Didn't like the endless Brock Lesnar/Cena video promos. Don't care for Fandango/Diego filler, impartial to Ambrose/Del Rio match and Jericho/Wyatt Family segment. Jericho is really alone in this one. And I still don't know that subscribing to the WWE Network is only $9.99 per month. Overall above average show.


----------



## Reaper (Sep 4, 2013)

*Re: SUBSCRIBE TO WWE NETWORK FOR $9.99! BUT WAIT...THERE'S MORE...BLOOD & URINE & VOM*

Didn't watch the entire show last night and the recaps make it sound very disappointing. AJ / Paige seem to have been sacrificed for Brie/Steph which seems completely forced. Rollins losing indicates to me that he's in for the long haul once the authority is done with him over he jobs out the briefcase.


----------



## Dec_619 (Oct 9, 2012)

*Re: SUBSCRIBE TO WWE NETWORK FOR $9.99! BUT WAIT...THERE'S MORE...BLOOD & URINE & VOM*

Really enjoyed the show tonight! Good to see they've announced all the matches!


----------



## fabi1982 (Jun 28, 2011)

[Collected material]
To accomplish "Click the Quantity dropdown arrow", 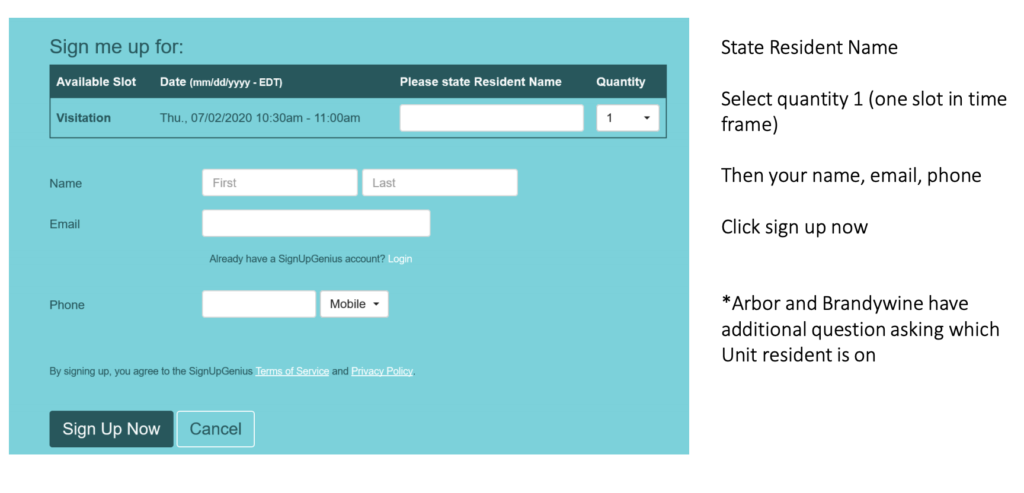I will tap(647, 119).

[Written instruction] Retype the part of the wrestling forum thread starting with "Didn't watch the" and going on through "out the briefcase.".

[Solution for this exercise]
Didn't watch the entire show last night and the recaps make it sound very disappointing. AJ / Paige seem to have been sacrificed for Brie/Steph which seems completely forced. Rollins losing indicates to me that he's in for the long haul once the authority is done with him over he jobs out the briefcase.